Design of the Week | Richard Price and The Night Of
We've been watching HBO's new series, The Night Of, which began as a slow-drip police procedural and evolved into a provocative noir mystery. The show was spearheaded by Richard Price, who wrote for The Wire, but is best known as a novelist, being the author of Clockers (which became a Spike Lee joint), Lush Life, and most recently The Whites ("Price writing as Harry Brandt"). I'm not going to extrapolate about how silly it is to write something under a pen name and then have both that pen name and real name on the cover (though the pen name much smaller). I think we can all agree that it's pointless and wasteful of a perfectly good pen name.
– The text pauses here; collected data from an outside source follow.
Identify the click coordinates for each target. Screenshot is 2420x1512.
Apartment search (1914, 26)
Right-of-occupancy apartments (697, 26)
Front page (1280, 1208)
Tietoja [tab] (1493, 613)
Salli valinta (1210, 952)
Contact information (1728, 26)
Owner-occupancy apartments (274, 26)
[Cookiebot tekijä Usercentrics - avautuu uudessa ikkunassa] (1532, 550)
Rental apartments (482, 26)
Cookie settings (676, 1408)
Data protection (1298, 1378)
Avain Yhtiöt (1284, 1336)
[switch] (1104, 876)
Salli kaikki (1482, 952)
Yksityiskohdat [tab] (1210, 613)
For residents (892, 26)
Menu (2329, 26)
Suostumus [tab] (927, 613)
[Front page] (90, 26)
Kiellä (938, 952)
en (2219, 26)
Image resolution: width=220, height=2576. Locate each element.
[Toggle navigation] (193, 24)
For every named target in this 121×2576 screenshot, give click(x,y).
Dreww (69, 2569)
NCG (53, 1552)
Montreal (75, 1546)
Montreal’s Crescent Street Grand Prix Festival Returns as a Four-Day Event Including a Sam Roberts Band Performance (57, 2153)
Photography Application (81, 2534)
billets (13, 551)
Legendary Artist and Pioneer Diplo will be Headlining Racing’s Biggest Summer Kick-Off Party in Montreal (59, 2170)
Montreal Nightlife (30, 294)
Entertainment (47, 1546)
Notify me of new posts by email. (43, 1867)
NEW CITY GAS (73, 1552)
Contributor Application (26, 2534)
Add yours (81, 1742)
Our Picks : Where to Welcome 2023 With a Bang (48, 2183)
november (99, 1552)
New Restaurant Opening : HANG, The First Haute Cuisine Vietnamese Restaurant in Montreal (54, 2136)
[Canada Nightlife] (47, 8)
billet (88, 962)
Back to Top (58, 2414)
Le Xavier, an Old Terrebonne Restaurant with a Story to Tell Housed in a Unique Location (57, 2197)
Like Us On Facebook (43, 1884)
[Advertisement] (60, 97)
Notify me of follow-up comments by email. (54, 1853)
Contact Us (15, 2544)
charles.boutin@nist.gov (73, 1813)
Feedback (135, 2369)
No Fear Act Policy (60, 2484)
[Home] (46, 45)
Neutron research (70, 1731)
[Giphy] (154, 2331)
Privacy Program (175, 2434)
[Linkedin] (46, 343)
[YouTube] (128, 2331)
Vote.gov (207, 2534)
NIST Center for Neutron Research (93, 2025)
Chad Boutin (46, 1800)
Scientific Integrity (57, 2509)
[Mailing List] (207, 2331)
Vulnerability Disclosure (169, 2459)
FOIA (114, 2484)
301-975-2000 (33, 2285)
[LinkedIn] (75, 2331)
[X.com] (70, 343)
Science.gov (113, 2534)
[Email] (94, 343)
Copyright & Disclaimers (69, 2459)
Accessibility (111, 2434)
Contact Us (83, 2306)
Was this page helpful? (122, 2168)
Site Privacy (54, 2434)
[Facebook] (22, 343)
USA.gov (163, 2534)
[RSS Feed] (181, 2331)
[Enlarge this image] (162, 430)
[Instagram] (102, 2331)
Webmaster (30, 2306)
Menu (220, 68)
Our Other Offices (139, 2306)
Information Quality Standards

Lush Life was one of the biggest books of 2008, coming out in the spring around the time that we released The Drop Edge of Yonder, Rudy Wurlitzer's first novel in a quarter-century. A lot of folks (Michiko Kakutani) were buzzing about Price's skill at writing dialogue, and the realistic plight of characters in the book, perhaps since it was inspired by the real-life mugging and murder of Nicole duFresne in New York City. On the book's Wikipedia page, the book is presented as "a contemporary social novel," which is appropriate. It strives for big things, but without any actual impact.
Like The Night Of, Lush Life is a slow-drip police procedural, and while the first couple episodes suggested that HBO's series might follow suit—progressing without substantial delivery or impact—the subsequent episodes have been well-plotted, charged with mystery and possibility. Also, the cast is phenomenal. You should check it out.